Effects of Rituximab on Morphofunctional Abnormalities of Membranous Glomerulopathy

Abstract

Background and objectives: In idiopathic membranous nephropathy (IMN), CD₂₀ B-cell depletion by rituximab may induce nephrotic syndrome (NS) remission. Whether this is associated with kidney function restoration and regression of the glomerular pathology was evaluated. Design, setting, participants, & measurements: Treatment-induced morphofunctional changes were evaluated in 7 IMN patients consenting to repeat functional and morphologic evaluations after stable disease remission achieved by four weekly rituximab (375 mg/m²) infusions.
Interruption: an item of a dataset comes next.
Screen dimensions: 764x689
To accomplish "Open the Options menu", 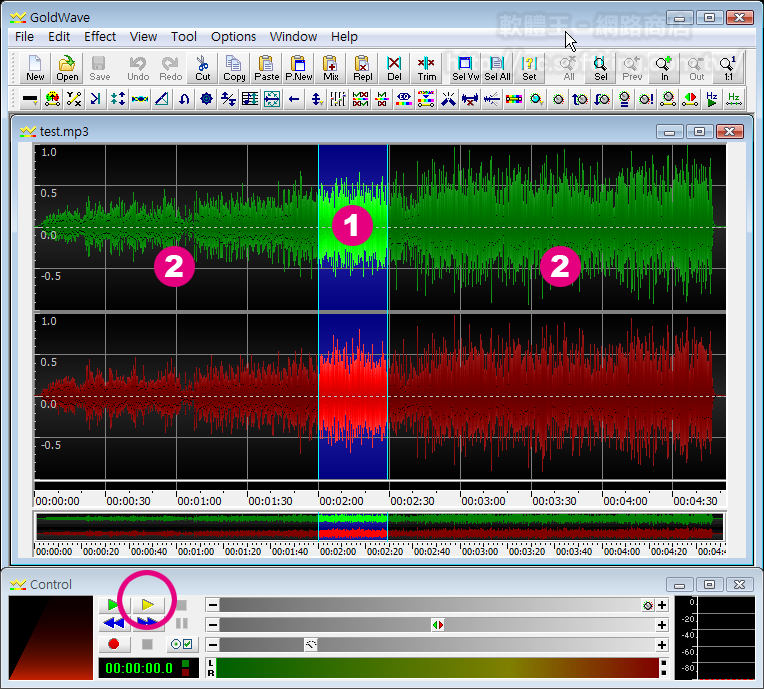I will click(x=233, y=36).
Results: Over a median of 21 mo from rituximab administration, NS remission was associated with 8.5-fold increase versus baseline in sodium fractional clearance from 1.56 to 13.25, decrease in renal plasma flow from 440.8 to 276.6 ml/min per 1.73 m², stable glomerular filtration rate, and increased renal vascular resistances. Changes in sodium fractional clearance and hemoglobin concentration were positively correlated (r = 0.82). Biopsy reevaluations showed complete or partial reabsorption of subepithelial deposits. Median (interquartile range) IgG4 staining score decreased from 3 (3–3) to 1 (0–2), whereas total numbers of slit diaphragms (0.27; range, 0.19 to 0.30 versus 0.86; range, 0.53 to 1.16 slits/μm glomerular basement membrane) and percentages of those with electron-dense diaphragm (55.2; range, 42.0 to 62.0 versus 78.5; range, 73.0 to 82.7 of all slits) significantly increased in parallel with amelioration of glomerular ultrastructural changes. Changes in slit frequency and albumin fractional clearance were negatively correlated (r = −0.79). Conclusions: In human IMN, treatment-induced NS remission is associated with restoration of sodium homeostasis and kidney hemodynamics, and regression of the glomerular changes underlying proteinuria. These effects are likely to translate into long-term renoprotection.